SIRT1属于去乙酰化酶组蛋白家族,其在哺乳动物体内主要定位于细胞核,在早期胚胎组织中含量丰富,是调节组织发育、代谢和衰老的重要蛋白[15-16]。近年来研究发现,SIRT1可通过去乙酰化参与多种恶性肿瘤的发生发展。多项研究证实,SIRT1可通过抑制p53及某些DNA修复蛋白的表达,促进结肠癌[17]、前列腺癌[18]和乳腺癌[19]等肿瘤的发生和进展。为明确miR-138-5p在结肠癌中的调控机制,我们首先通过生物信息学预测,发现SIRT1可能是miR-138-5p的下游靶基因,进而采用双荧光素酶实验进行验证,发现miR-138-5p可降低共转染SIRT1野生型SW480细胞的荧光素酶活性,而对SIRT1突变型细胞的荧光素酶活性无显著影响,表明miR-138-5p对SIRT1具有直接靶向作用。且过表达miR-138-5p可显著抑制结肠癌细胞中SIRT1 mRNA和蛋白水平,进一步证实了miR-138-5p对SIRT1表达的抑制作用。
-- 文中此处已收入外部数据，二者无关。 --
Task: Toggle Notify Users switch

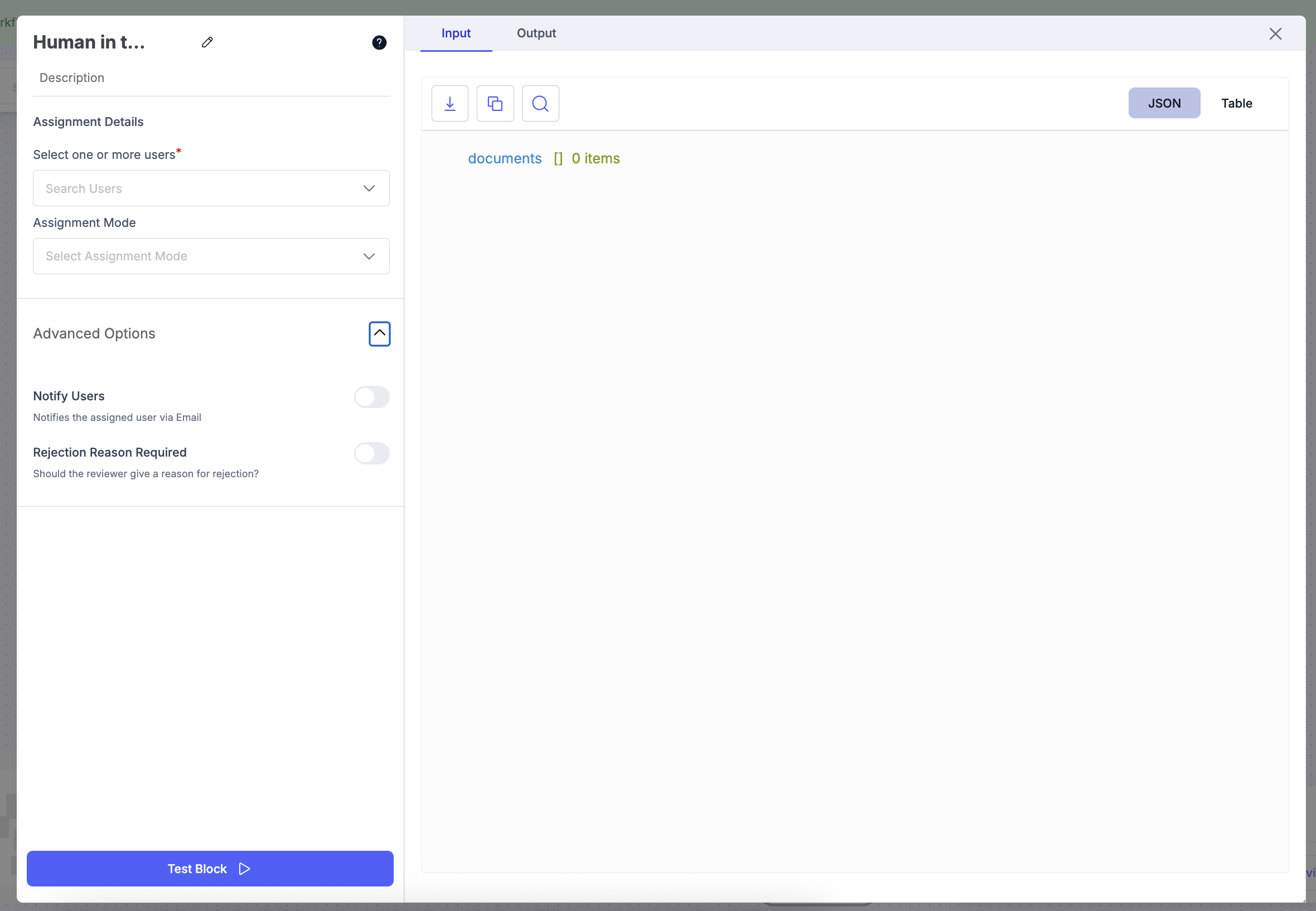Action: pyautogui.click(x=372, y=397)
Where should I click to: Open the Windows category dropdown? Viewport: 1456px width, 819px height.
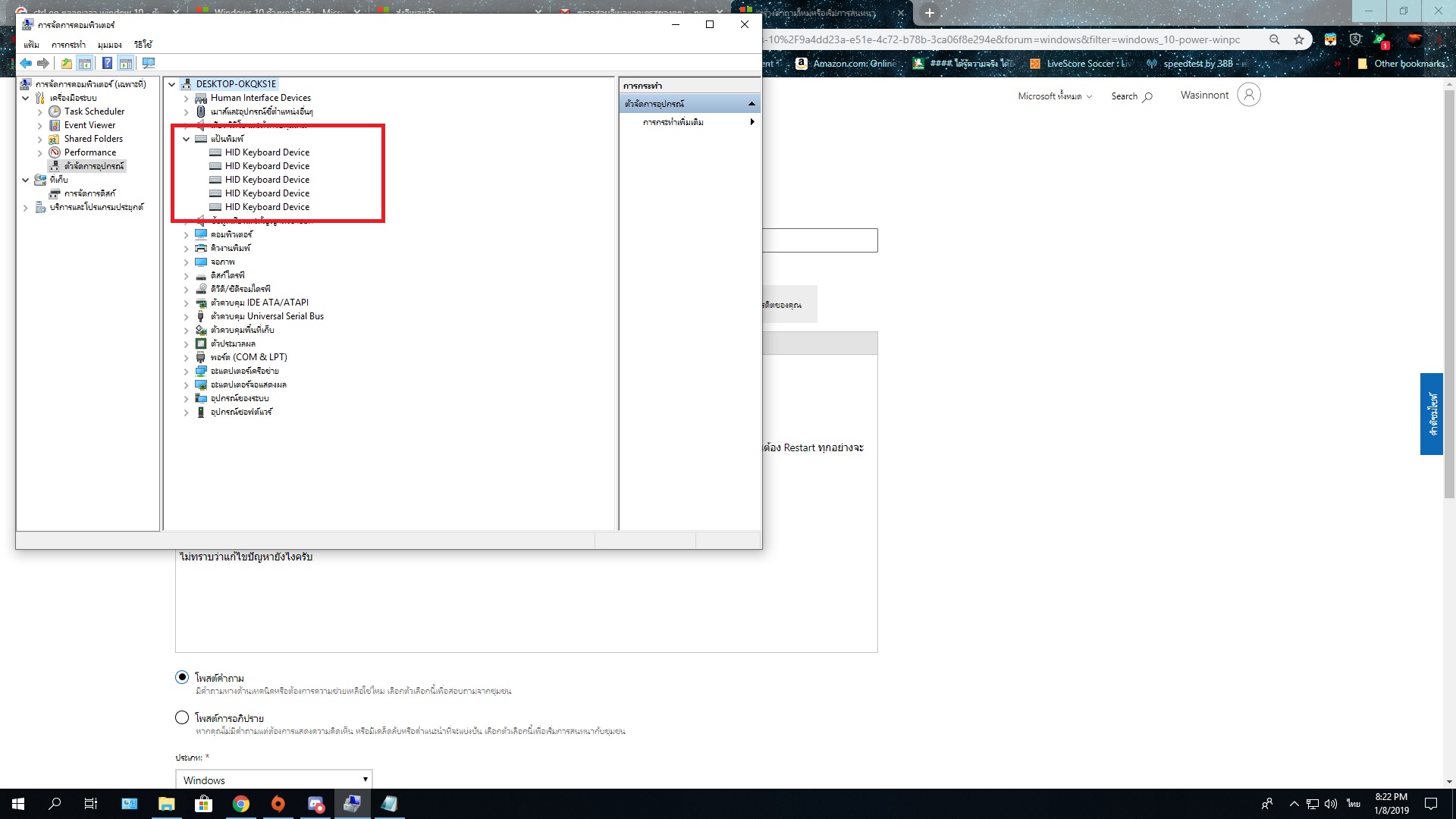point(274,780)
我们在miR-138-5p组细胞进一步转染SIRT1过表达质粒后,结肠癌细胞SW480的增殖、迁移和侵袭能力均得到显著增强,表明过表达SIRT1可在一定程度上逆转miR-138-5p对结肠癌细胞的调控作用,进一步证实了miR-138-5p是通过靶向作用SIRT1来发挥其对结肠癌细胞的调控作用。
综上所述,我们发现miR-138-5p在结肠癌中低表达,且其表达水平与肿瘤进展程度密切相关。miR-138-5p可通过靶向作用SIRT1发挥对结肠癌细胞增殖、迁移和侵袭能力的抑制作用。